-- START RECORDS FOR THE EXERCISE --

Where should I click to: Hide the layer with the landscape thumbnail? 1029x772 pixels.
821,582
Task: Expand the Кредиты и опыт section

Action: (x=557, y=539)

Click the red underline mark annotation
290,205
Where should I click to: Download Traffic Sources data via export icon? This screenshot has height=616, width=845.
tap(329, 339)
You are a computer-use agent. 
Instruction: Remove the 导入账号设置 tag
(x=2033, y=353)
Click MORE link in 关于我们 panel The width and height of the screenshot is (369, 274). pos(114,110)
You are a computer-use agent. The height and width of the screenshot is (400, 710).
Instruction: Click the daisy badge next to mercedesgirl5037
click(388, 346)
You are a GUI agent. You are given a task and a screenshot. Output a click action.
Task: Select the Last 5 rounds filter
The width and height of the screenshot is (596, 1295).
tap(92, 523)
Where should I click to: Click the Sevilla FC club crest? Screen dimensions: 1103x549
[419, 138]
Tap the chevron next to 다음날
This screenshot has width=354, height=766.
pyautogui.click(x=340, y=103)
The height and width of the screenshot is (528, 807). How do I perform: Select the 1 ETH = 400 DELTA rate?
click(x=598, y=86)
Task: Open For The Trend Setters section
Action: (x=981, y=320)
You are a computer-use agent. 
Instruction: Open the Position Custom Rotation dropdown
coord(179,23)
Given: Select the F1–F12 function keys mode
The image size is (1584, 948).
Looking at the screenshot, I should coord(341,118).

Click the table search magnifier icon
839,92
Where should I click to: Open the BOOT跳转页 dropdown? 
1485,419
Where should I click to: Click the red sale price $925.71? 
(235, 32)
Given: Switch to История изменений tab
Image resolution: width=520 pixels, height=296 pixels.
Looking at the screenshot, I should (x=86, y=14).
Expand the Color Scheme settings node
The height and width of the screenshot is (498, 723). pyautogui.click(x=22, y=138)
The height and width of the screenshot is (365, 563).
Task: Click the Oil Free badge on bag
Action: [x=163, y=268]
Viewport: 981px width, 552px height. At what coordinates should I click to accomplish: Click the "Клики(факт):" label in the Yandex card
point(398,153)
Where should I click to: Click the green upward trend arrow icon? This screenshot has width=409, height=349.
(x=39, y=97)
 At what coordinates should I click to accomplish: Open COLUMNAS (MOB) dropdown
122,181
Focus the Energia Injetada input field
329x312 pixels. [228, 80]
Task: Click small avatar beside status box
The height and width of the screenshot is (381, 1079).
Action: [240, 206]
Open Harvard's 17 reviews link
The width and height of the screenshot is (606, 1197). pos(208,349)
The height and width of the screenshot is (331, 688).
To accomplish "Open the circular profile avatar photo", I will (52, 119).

-- END RECORDS FOR THE EXERCISE --

*STATED PROBLEM:*
Convert the data above into a JSON list of strings, one string per line, leaving out blank lines.

*CORRECT ANSWER:*
[
  "Where should I click to: Hide the layer with the landscape thumbnail? 1029x772 pixels.",
  "821,582",
  "Task: Expand the Кредиты и опыт section",
  "Action: (x=557, y=539)",
  "Click the red underline mark annotation",
  "290,205",
  "Where should I click to: Download Traffic Sources data via export icon? This screenshot has height=616, width=845.",
  "tap(329, 339)",
  "You are a computer-use agent. ",
  "Instruction: Remove the 导入账号设置 tag",
  "(x=2033, y=353)",
  "Click MORE link in 关于我们 panel The width and height of the screenshot is (369, 274). pos(114,110)",
  "You are a computer-use agent. The height and width of the screenshot is (400, 710).",
  "Instruction: Click the daisy badge next to mercedesgirl5037",
  "click(388, 346)",
  "You are a GUI agent. You are given a task and a screenshot. Output a click action.",
  "Task: Select the Last 5 rounds filter",
  "The width and height of the screenshot is (596, 1295).",
  "tap(92, 523)",
  "Where should I click to: Click the Sevilla FC club crest? Screen dimensions: 1103x549",
  "[419, 138]",
  "Tap the chevron next to 다음날",
  "This screenshot has width=354, height=766.",
  "pyautogui.click(x=340, y=103)",
  "The height and width of the screenshot is (528, 807). How do I perform: Select the 1 ETH = 400 DELTA rate?",
  "click(x=598, y=86)",
  "Task: Open For The Trend Setters section",
  "Action: (x=981, y=320)",
  "You are a computer-use agent. ",
  "Instruction: Open the Position Custom Rotation dropdown",
  "coord(179,23)",
  "Given: Select the F1–F12 function keys mode",
  "The image size is (1584, 948).",
  "Looking at the screenshot, I should coord(341,118).",
  "Click the table search magnifier icon",
  "839,92",
  "Where should I click to: Open the BOOT跳转页 dropdown? ",
  "1485,419",
  "Where should I click to: Click the red sale price $925.71? ",
  "(235, 32)",
  "Given: Switch to История изменений tab",
  "Image resolution: width=520 pixels, height=296 pixels.",
  "Looking at the screenshot, I should (x=86, y=14).",
  "Expand the Color Scheme settings node",
  "The height and width of the screenshot is (498, 723). pyautogui.click(x=22, y=138)",
  "The height and width of the screenshot is (365, 563).",
  "Task: Click the Oil Free badge on bag",
  "Action: [x=163, y=268]",
  "Viewport: 981px width, 552px height. At what coordinates should I click to accomplish: Click the \"Клики(факт):\" label in the Yandex card",
  "point(398,153)",
  "Where should I click to: Click the green upward trend arrow icon? This screenshot has width=409, height=349.",
  "(x=39, y=97)",
  " At what coordinates should I click to accomplish: Open COLUMNAS (MOB) dropdown",
  "122,181",
  "Focus the Energia Injetada input field",
  "329x312 pixels. [228, 80]",
  "Task: Click small avatar beside status box",
  "The height and width of the screenshot is (381, 1079).",
  "Action: [240, 206]",
  "Open Harvard's 17 reviews link",
  "The width and height of the screenshot is (606, 1197). pos(208,349)",
  "The height and width of the screenshot is (331, 688).",
  "To accomplish \"Open the circular profile avatar photo\", I will (52, 119)."
]